Somptueux tableau du cycle Bleu, Blanc, Rouge, Sans titre (1975) s’impose par la force et l’audace de sa composition. La toile soutient les regards sur plus d’un mètre sur un mètre et demi, dimensions qu’atteignent d’autres oeuvres phares créées la même année telles que Le masque, Lafleur Stardust et Cournoyer. Une pièce de résistance et une occasion à saisir pour les collectionneurs et collectionneuses aguerris.
Le plan rapproché occupe ici tout le champ pictural. Le joueur est dans le feu de l’action, en position d’attaque, penché en avant, coude fléchi. La rondelle est dans sa mire. Les photographes affectés au match traquent le moindre mouvement, à l’affût des moments décisifs qui feront la une des journaux. Lemoyne puise d’abord dans cette photographie de reportage pour composer les premiers tableaux tricolores, puis procède ensuite par agrandissement ou par grossissement en se basant sur ses propres toiles afin de faire ressortir un détail, une zone resserrée et recadrée au maximum. Sans titre s’inscrit dans ce corpus de gros plans qu’il désigne par blow-up, et dont le film du même nom réalisé par Michelangelo Antonioni sert d’inspiration.
Le passage de la photographie à la peinture donne lieu à un jeu d’épurement qui conduit inévitablement à l’abstraction. Dès le premier coup de pinceau, les signes et les conventions de l’espace perspectiviste tombent au profit d’enjeux picturaux et expressifs qui évacuent peu à peu le référent sportif. La surface du tableau devient le terrain de jeu du peintre où les juxtapositions chromatiques, les coulures et les rayures se réinventent à tout coup d’un point de vue formaliste.

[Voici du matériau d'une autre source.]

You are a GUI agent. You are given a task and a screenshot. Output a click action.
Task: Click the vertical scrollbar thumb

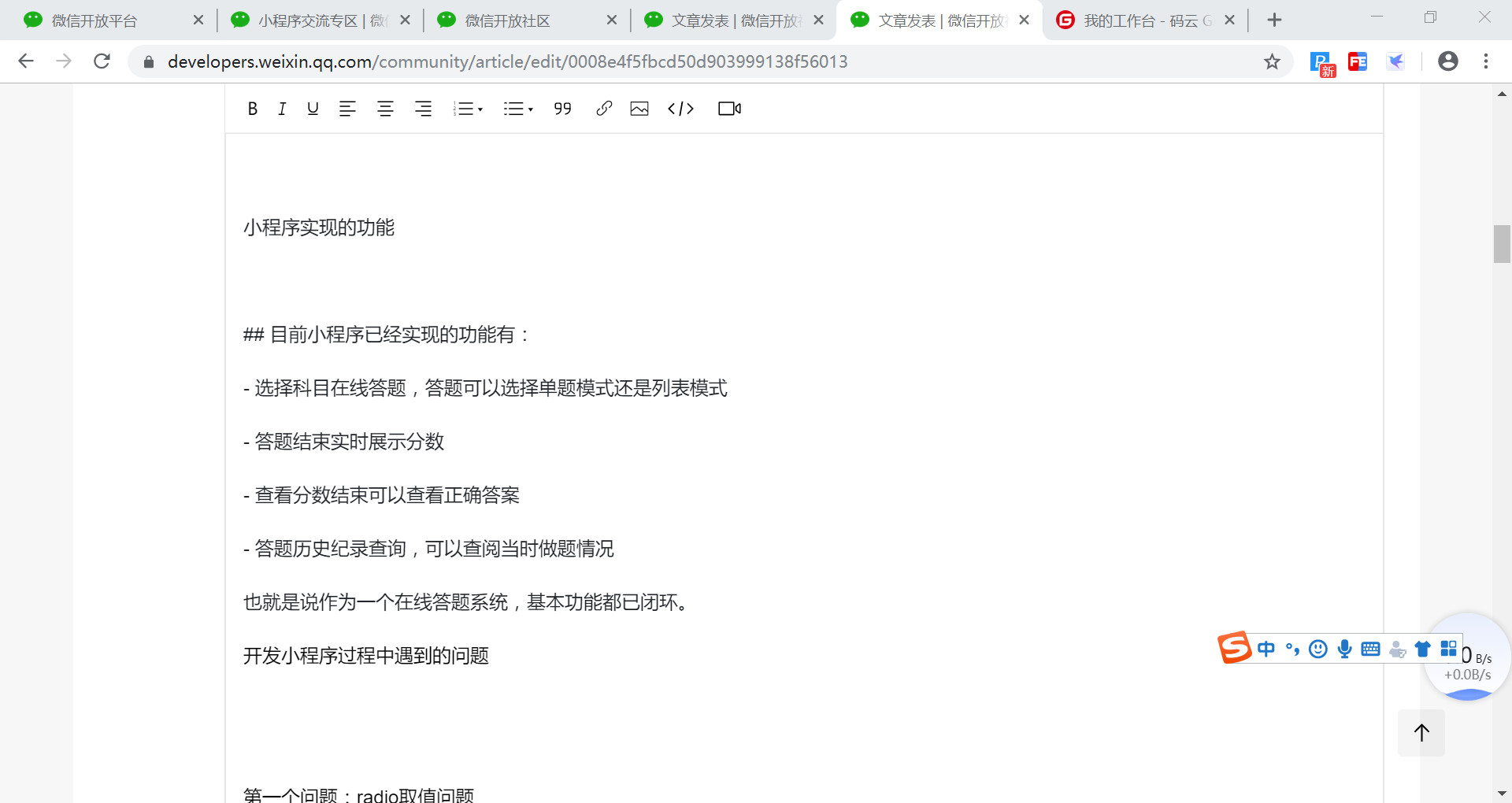click(1502, 244)
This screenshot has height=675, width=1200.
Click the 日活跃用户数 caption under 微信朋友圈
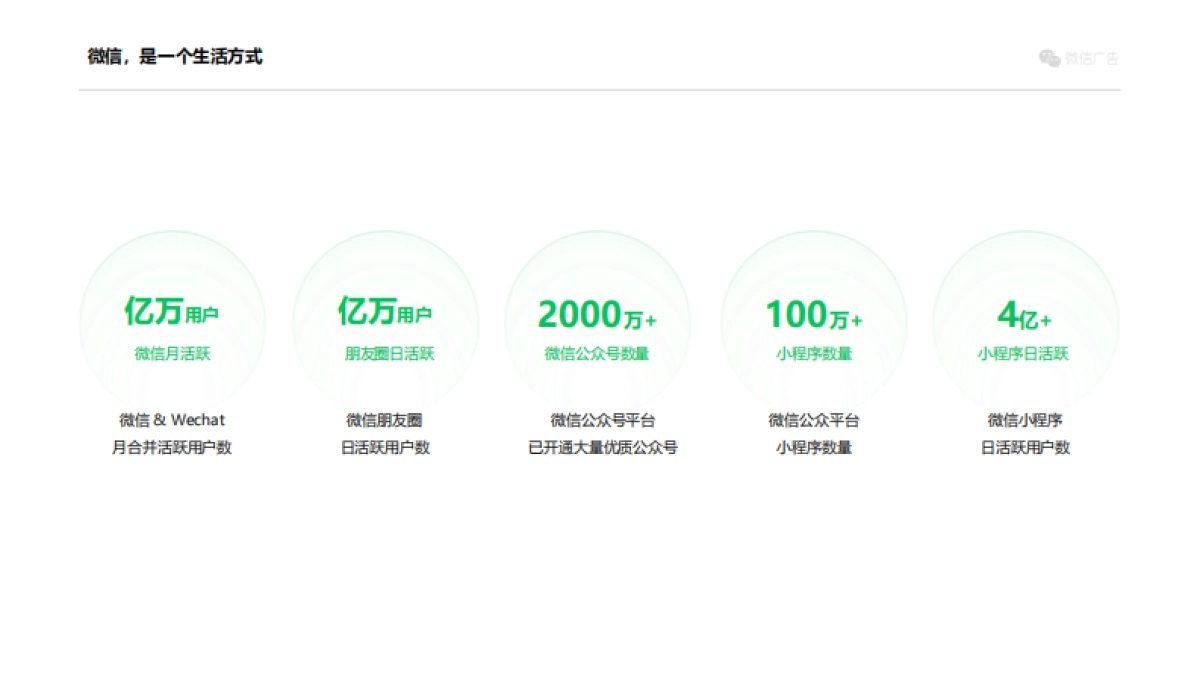point(385,447)
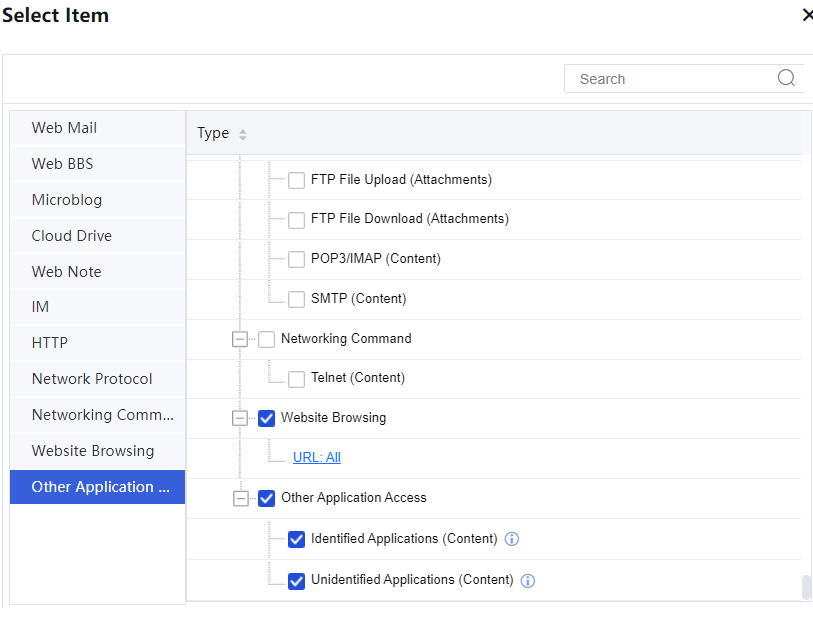The image size is (813, 628).
Task: Tick the Telnet (Content) checkbox
Action: pyautogui.click(x=296, y=379)
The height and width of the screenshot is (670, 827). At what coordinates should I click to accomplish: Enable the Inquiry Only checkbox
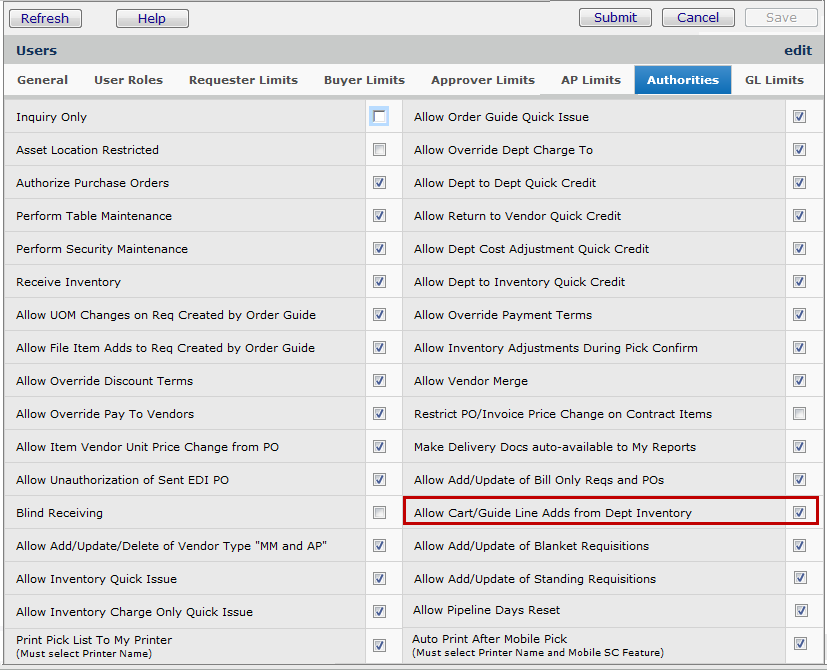point(379,117)
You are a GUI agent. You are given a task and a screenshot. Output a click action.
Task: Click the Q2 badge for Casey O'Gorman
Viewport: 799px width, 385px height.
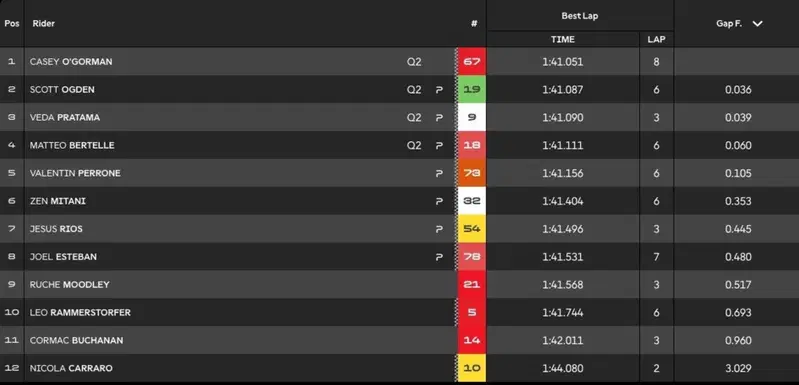pyautogui.click(x=414, y=62)
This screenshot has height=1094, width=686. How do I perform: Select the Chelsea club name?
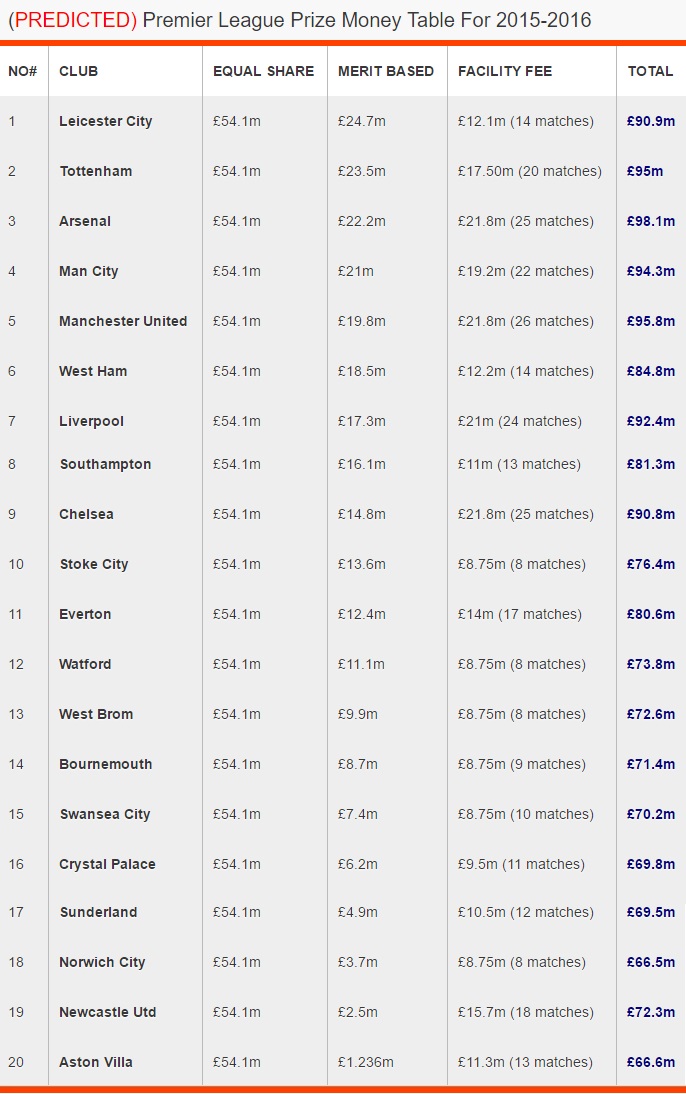click(86, 514)
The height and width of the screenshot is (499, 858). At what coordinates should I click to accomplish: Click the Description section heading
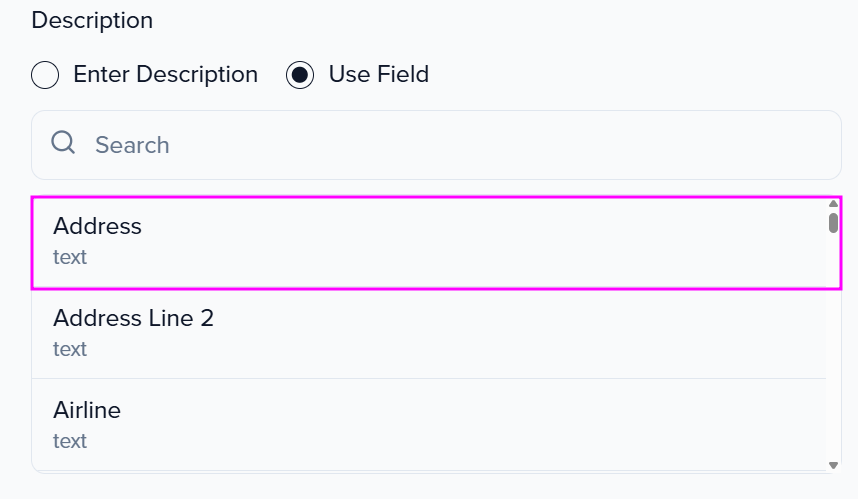coord(92,20)

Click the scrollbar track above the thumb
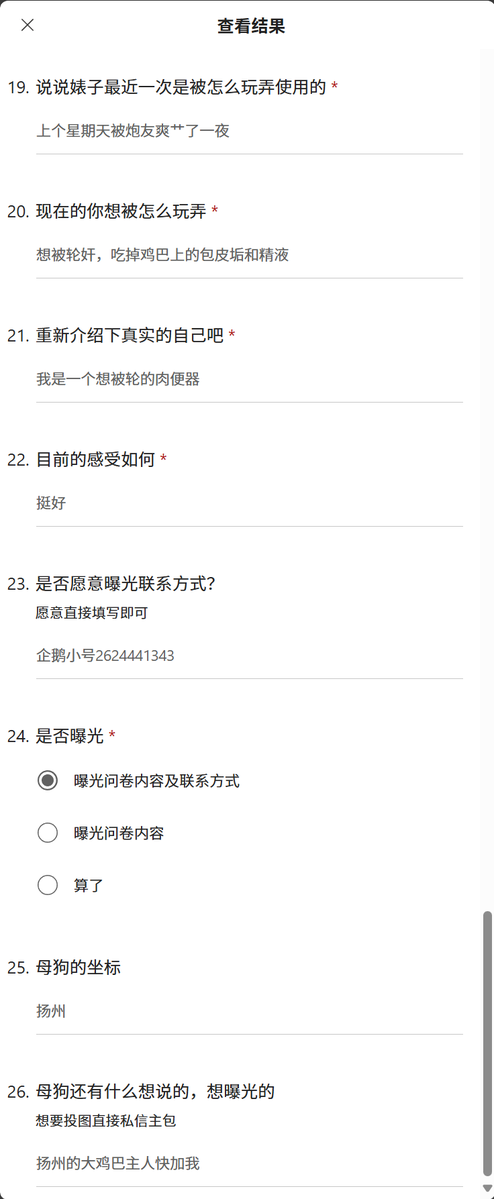tap(487, 479)
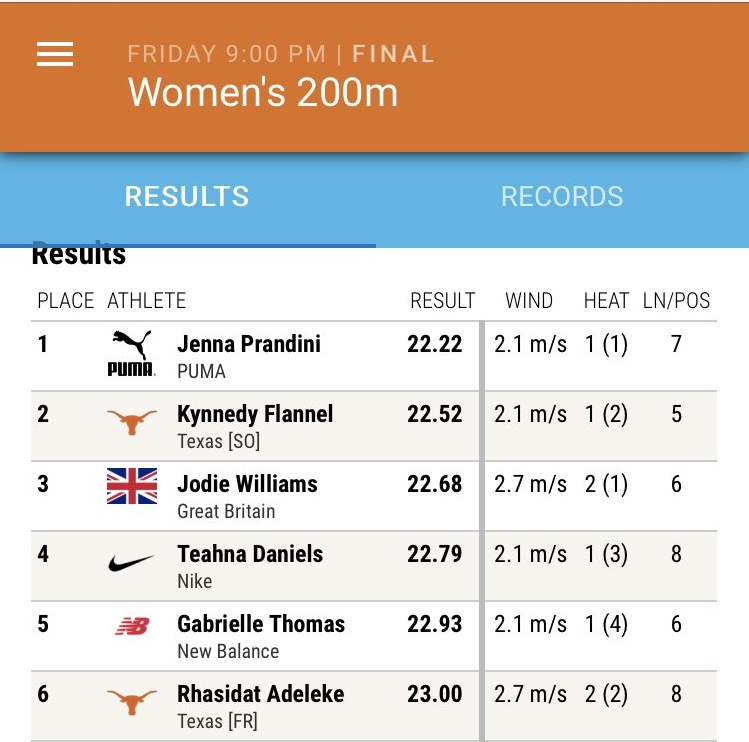Image resolution: width=749 pixels, height=742 pixels.
Task: Open the hamburger menu
Action: [55, 54]
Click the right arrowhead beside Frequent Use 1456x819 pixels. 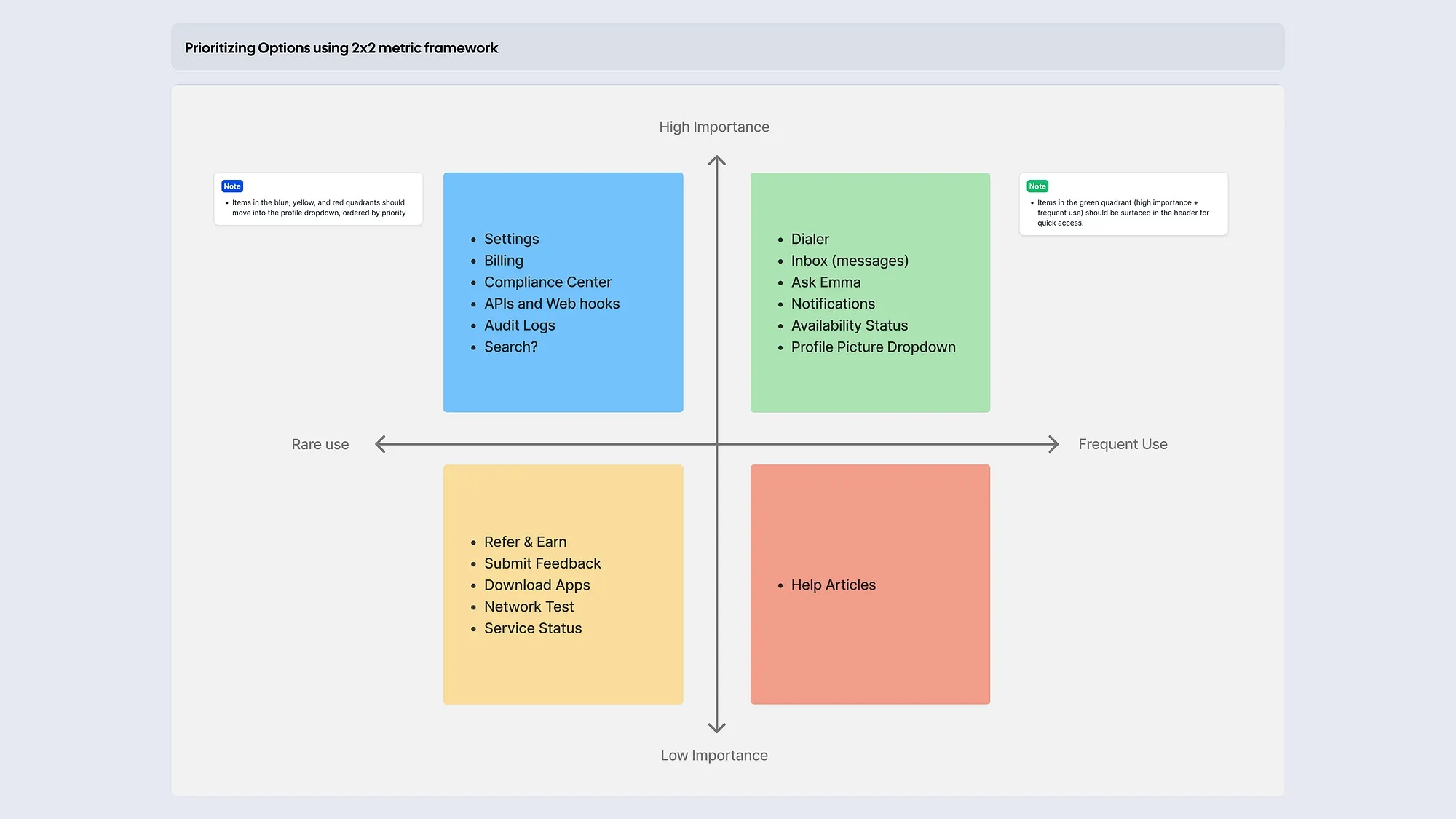click(1053, 444)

En 1975, deux principales séries de tableaux se succèdent, en plus des masques : celle des nombres, puis celle des articulations, dans laquelle s’inscrit Sans titre. En effet, la composition de ce tableau exclut in extremis le numéro normalement visible sur le côté de la manche du maillot, le peintre préférant cadrer à la limite du coude du joueur. Ce choix n’est pas anodin. Lemoyne annonce l’abstraction pure à venir – il manifeste ses intentions plastiques, fonce droit au but, pour ainsi dire. Le cycle Bleu, Blanc, Rouge se termine par ailleurs sur l’essence même du hockey ; seuls seront conservés le symbole et le tricolore dans des séries telles que Pointe d’étoile (1977-1978) et Les Étoiles (1979).